# Aim of the exercise:
In the entries from the line with "At what coordinates" to the line with "tap(113, 56)", swap "upper" for "top" and reproduce only those lines with nothing else changed. Leave the pictures out of your answer.

Target pointing data:

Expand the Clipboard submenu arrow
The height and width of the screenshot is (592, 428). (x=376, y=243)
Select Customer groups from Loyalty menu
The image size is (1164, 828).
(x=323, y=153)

---

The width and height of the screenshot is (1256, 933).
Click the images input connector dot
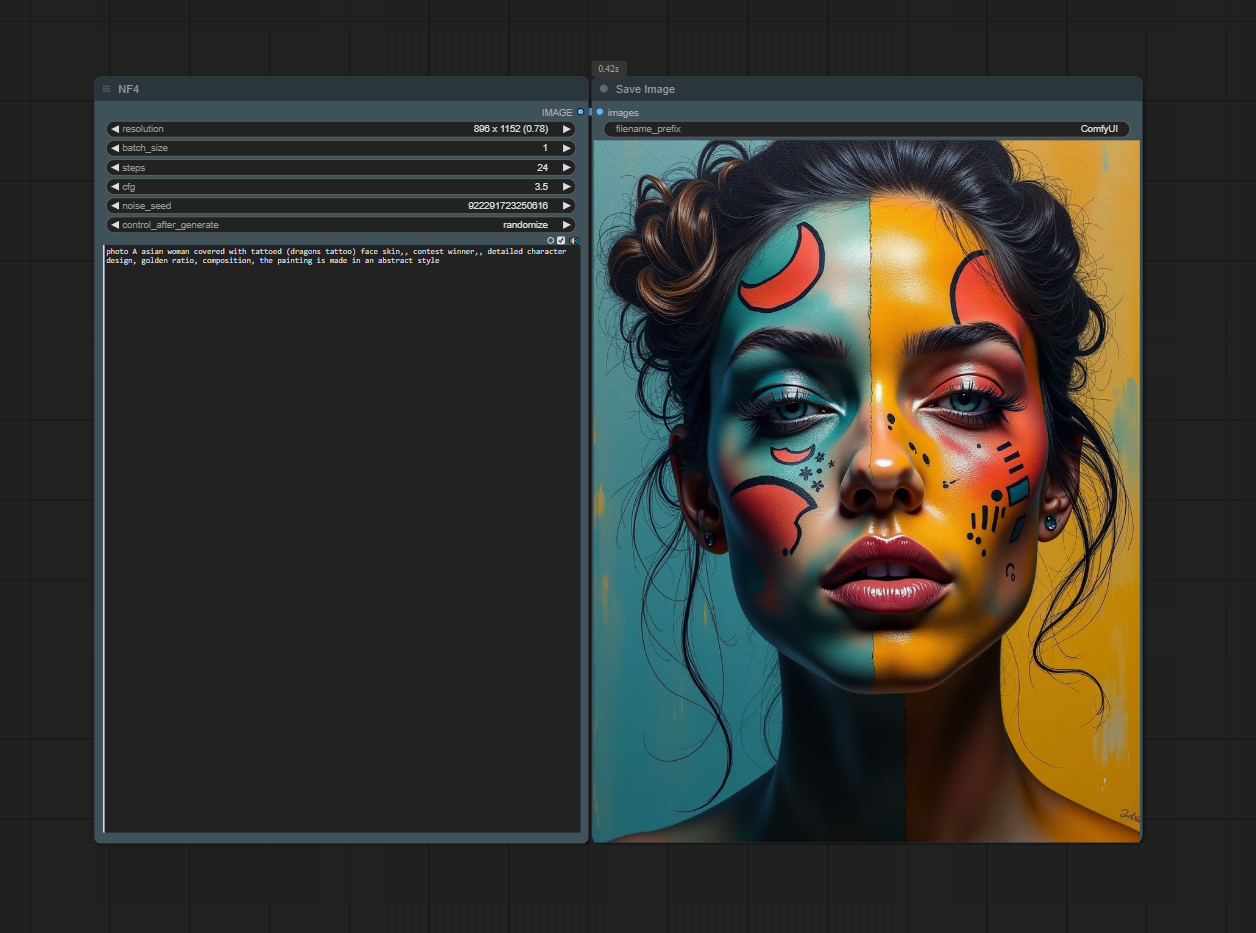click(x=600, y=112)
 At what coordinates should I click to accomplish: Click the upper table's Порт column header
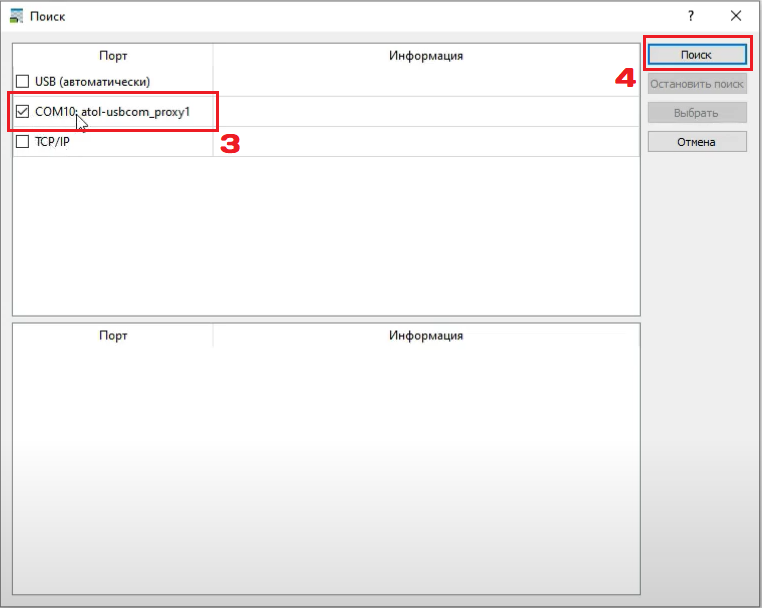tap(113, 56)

# Solution:
 At what coordinates should I click to accomplish: Click the top table's Порт column header
tap(113, 56)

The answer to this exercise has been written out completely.